## Exercise brief
Output every line below without omitting or altering anything.

Start of Input

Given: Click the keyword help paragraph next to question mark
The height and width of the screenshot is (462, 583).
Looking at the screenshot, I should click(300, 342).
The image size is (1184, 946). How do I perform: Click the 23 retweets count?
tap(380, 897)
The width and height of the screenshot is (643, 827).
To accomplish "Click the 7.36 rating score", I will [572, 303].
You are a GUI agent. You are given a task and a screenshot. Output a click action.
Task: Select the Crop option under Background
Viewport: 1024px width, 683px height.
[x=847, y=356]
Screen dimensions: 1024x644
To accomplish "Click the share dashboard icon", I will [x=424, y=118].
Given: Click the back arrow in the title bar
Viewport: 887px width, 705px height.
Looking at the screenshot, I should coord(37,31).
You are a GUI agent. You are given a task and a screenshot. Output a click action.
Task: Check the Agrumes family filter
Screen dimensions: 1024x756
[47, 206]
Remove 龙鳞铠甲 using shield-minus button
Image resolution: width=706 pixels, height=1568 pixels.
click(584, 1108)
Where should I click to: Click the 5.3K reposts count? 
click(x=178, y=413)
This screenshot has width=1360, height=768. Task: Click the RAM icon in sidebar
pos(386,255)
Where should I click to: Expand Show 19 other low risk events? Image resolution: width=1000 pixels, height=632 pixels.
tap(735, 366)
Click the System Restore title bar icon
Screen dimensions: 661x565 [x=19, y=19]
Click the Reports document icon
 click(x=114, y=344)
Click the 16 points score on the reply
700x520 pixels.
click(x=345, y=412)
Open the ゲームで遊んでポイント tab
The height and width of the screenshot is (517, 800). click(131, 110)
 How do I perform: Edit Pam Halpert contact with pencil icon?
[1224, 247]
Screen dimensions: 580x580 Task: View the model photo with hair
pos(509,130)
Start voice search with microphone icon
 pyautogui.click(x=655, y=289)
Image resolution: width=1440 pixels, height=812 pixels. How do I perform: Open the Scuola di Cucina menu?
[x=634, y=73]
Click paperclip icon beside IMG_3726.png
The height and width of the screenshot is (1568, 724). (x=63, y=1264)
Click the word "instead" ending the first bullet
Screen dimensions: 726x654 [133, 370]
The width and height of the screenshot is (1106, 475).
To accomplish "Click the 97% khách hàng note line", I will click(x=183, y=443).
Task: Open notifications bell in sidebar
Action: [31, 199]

End of Input

## Finished exercise
Given: Click the keyword help paragraph next to question mark
The height and width of the screenshot is (462, 583).
Looking at the screenshot, I should click(300, 342).
The image size is (1184, 946). How do I perform: Click the 23 retweets count?
tap(380, 897)
The width and height of the screenshot is (643, 827).
To accomplish "Click the 7.36 rating score", I will [572, 303].
You are a GUI agent. You are given a task and a screenshot. Output a click action.
Task: Select the Crop option under Background
Viewport: 1024px width, 683px height.
[x=847, y=356]
Screen dimensions: 1024x644
To accomplish "Click the share dashboard icon", I will [x=424, y=118].
Given: Click the back arrow in the title bar
Viewport: 887px width, 705px height.
Looking at the screenshot, I should coord(37,31).
You are a GUI agent. You are given a task and a screenshot. Output a click action.
Task: Check the Agrumes family filter
Screen dimensions: 1024x756
[47, 206]
Remove 龙鳞铠甲 using shield-minus button
Image resolution: width=706 pixels, height=1568 pixels.
click(584, 1108)
Where should I click to: Click the 5.3K reposts count? 
click(x=178, y=413)
This screenshot has width=1360, height=768. Task: Click the RAM icon in sidebar
pos(386,255)
Where should I click to: Expand Show 19 other low risk events? Image resolution: width=1000 pixels, height=632 pixels.
tap(735, 366)
Click the System Restore title bar icon
Screen dimensions: 661x565 [x=19, y=19]
Click the Reports document icon
 click(x=114, y=344)
Click the 16 points score on the reply
700x520 pixels.
click(x=345, y=412)
Open the ゲームで遊んでポイント tab
The height and width of the screenshot is (517, 800). click(131, 110)
 How do I perform: Edit Pam Halpert contact with pencil icon?
[1224, 247]
Screen dimensions: 580x580 Task: View the model photo with hair
pos(509,130)
Start voice search with microphone icon
 pyautogui.click(x=655, y=289)
Image resolution: width=1440 pixels, height=812 pixels. How do I perform: Open the Scuola di Cucina menu?
[x=634, y=73]
Click paperclip icon beside IMG_3726.png
The height and width of the screenshot is (1568, 724). (x=63, y=1264)
Click the word "instead" ending the first bullet
Screen dimensions: 726x654 [133, 370]
The width and height of the screenshot is (1106, 475).
To accomplish "Click the 97% khách hàng note line", I will click(x=183, y=443).
Task: Open notifications bell in sidebar
Action: [31, 199]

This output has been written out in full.